Given that a large percentage of these cars are driven in congested commuting conditions, did Honda do this deliberately, in order to squeeze more into the fleet fuel efficiency? There are millions of these 1.8L engines in use – is this rough idle issue a common complaint, and is there a fix for it?
I could just live with it, but it doesn't seem right. Modern engines – even engines from 40 years ago – idle smoother than this. I’m trying to find some background on the issue, so I can deal from an informed position with the dealer, as the vehicle is still under warranty.
Edward in Toronto
Edward, your observations of a wonky idle speed and adjustment are on the money.
Bad news first: Because of the low mass of rotating engine parts, new engines often exhibit idle vibrations. There simply is not enough mass to absorb power stroke pulses through the powertrain. This is exacerbated by the quest of vehicle manufacturers trying to comply with reduced exhaust emissions by lowering idle speeds as much as possible.

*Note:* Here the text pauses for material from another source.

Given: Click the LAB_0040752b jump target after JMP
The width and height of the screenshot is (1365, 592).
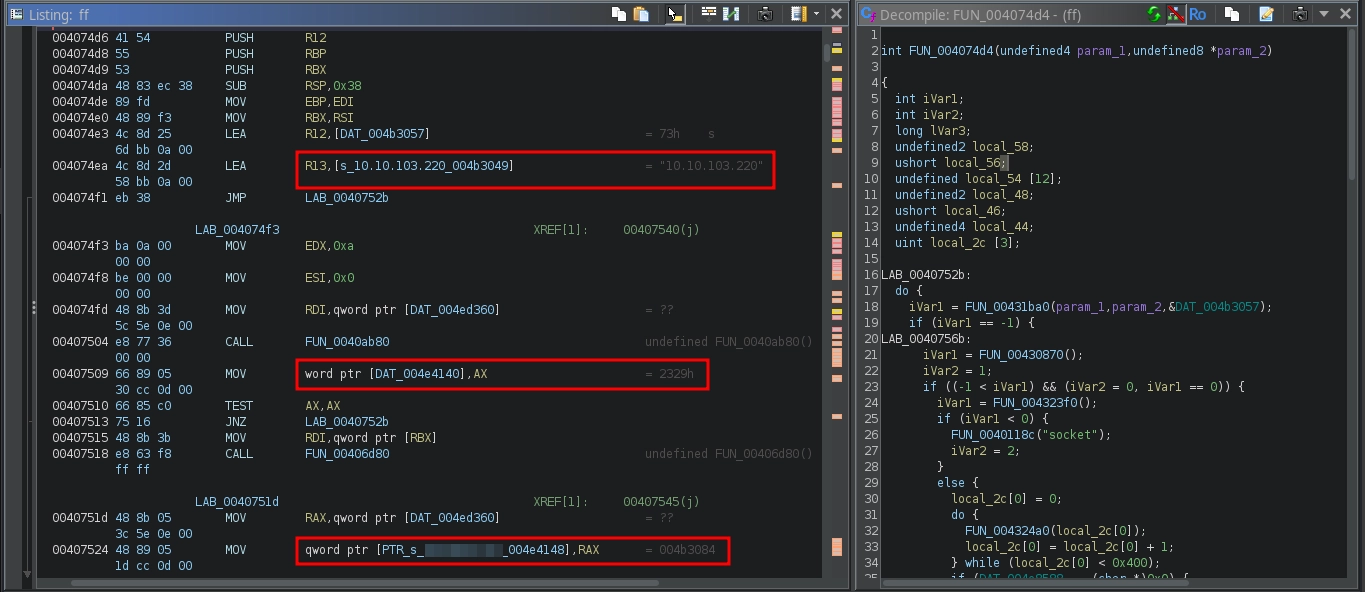Looking at the screenshot, I should point(347,198).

Now the good news: Idle speed can be adjusted on fuel-injected engines in a variety of ways, dependent on the manufacturer. In your case, there is an Engine Control Module software update. There are two versions of this update and it’s important that your dealer apply the latest version.
They may find reference to Service Bulletin No. 10-073, dated Nov. 24, 2010, but this is the old update. The new version uses the same TSB number of 10-073 – but supersedes this with a date of July 15, 2011. That’s the one you want.
The updated software must be Version: 2.020.018 or later. After installation, you should notice a rise in your idle speed to 750 rpm (plus or minus 50 rpm). This is the Canadian spec and is used for manual and automatic transmission-equipped Civics. If your car has the automatic box, the idle rpm is measured in Park or Neutral.
Even more good news: this adjustment should be covered under the warranty provisions.
Given emission control specifications, I hope this is the end of your vibration – tipping over a cigarette can make a real mess of the interior.